(PAGE TEXT Opens)

Device claims (Path 1)

Photos are usually unnecessary if a clinician or prosthetist documents that the device tends to wear or tear your clothing. If you are denied, you can request a Higher-Level Review, point to the medical evidence, and cite the M21-1 evidence threshold that should have resulted in a grant.

Renewal, changes, and special situations

  • Automatic renewal. As of a December 2022 law change (PL 117-328, section 201), the VA makes recurring annual payments without a new application for veterans whose prescribed devices and medications have not changed.
  • Notify VA of changes. If a prosthesis is no longer used, a topical medication is discontinued, or a new device is prescribed, file an updated VA Form 10-8678 to either add a new allowance or terminate one that no longer applies.
  • Incarcerated veterans. Under 38 USC 5313A, if you are incarcerated more than 60 days for a felony and the institution furnishes clothing, the allowance is reduced by 1/365th for each day after the first 60.
  • Surviving spouses and dependents. The clothing allowance is veteran-specific and is not paid to surviving spouses or dependents.

Quick reference

Legal authority38 USC 1162; 38 CFR 3.810
2026 amount$1,053.19 per allowance (tax-free lump sum)

(PAGE TEXT Closes)
(INFORMATION Opens)

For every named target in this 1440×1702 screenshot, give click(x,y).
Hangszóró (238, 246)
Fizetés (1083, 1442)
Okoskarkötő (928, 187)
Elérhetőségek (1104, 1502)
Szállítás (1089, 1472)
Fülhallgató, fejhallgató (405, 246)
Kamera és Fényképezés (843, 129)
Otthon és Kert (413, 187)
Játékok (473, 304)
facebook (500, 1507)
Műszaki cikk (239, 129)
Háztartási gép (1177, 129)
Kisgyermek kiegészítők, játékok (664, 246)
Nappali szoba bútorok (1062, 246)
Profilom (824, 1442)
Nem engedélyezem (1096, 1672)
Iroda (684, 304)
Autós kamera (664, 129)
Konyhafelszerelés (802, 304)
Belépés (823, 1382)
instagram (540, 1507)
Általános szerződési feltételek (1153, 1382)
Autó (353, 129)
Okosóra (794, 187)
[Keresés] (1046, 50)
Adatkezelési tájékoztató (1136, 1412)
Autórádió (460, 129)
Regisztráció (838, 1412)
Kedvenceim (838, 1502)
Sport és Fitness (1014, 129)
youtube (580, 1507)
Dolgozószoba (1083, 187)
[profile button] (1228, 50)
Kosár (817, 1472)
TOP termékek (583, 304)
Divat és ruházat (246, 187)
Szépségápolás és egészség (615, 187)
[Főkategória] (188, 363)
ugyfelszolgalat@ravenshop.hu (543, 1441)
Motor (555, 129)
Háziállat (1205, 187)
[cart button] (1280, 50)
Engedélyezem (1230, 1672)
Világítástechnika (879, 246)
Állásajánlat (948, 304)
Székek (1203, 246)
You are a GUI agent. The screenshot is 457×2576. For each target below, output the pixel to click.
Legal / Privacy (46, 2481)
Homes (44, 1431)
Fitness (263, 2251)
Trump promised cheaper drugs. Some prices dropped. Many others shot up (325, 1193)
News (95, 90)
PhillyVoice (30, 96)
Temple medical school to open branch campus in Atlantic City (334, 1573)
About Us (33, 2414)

(INFORMATION Closes)

REQUIRED WORK
According to the clothing allowance text, why might a veteran not have to file a new application each year? Answer in one to three sentences.

WRITTEN SOLUTION
A December 2022 law change (PL 117-328, section 201) has the VA make recurring annual payments without a new application. This applies to veterans whose prescribed devices and medications have not changed.